= Given exercise =
Convert the records from the line with "Click the center align icon" to the line with "pos(237,466)", inclusive, into a two-column CSV with the columns "input" and "output". Each record gets one row, with its text and its answer each in a single quoted field and line breaks replaced by spaces.

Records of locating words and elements
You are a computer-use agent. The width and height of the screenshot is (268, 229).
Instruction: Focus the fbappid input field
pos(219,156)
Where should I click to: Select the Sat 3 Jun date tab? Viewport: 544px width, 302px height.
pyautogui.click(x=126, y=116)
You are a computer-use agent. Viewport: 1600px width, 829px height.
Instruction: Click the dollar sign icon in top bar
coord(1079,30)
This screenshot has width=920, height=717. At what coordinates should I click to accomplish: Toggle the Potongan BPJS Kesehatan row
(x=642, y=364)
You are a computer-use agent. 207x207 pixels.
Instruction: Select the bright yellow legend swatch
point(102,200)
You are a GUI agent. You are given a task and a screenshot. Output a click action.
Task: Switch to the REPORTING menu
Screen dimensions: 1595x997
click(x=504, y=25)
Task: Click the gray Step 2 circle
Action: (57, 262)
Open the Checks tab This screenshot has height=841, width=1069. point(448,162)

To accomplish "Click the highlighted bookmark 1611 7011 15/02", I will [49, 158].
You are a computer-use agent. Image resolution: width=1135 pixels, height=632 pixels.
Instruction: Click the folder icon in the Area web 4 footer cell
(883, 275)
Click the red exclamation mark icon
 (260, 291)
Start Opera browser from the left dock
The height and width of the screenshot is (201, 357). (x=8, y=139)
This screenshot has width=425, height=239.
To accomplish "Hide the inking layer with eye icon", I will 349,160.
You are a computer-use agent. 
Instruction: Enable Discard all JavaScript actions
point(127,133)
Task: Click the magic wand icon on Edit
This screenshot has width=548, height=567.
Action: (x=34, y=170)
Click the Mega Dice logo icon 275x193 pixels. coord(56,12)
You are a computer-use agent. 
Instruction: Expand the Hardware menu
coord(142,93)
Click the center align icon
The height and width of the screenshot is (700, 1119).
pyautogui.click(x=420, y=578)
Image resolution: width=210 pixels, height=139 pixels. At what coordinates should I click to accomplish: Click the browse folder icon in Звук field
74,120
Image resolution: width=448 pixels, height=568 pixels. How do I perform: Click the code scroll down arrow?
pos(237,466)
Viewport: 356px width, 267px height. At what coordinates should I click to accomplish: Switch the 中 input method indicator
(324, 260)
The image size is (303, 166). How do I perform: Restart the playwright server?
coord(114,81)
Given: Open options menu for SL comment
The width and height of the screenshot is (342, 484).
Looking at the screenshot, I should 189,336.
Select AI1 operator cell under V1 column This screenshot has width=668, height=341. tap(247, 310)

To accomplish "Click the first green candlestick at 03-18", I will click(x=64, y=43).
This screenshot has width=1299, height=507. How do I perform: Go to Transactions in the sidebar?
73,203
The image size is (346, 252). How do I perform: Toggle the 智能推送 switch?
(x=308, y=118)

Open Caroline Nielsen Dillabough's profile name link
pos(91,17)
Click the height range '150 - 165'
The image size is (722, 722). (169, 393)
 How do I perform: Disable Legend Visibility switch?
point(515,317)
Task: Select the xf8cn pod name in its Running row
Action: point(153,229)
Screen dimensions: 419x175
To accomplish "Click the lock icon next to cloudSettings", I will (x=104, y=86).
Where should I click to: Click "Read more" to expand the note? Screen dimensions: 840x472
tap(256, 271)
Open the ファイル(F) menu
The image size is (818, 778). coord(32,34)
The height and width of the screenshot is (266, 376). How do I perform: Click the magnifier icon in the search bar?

= Answer to the exercise =
input,output
"Click the center align icon The height and width of the screenshot is (700, 1119).","pyautogui.click(x=420, y=578)"
"Image resolution: width=210 pixels, height=139 pixels. At what coordinates should I click to accomplish: Click the browse folder icon in Звук field","74,120"
"Image resolution: width=448 pixels, height=568 pixels. How do I perform: Click the code scroll down arrow?","pos(237,466)"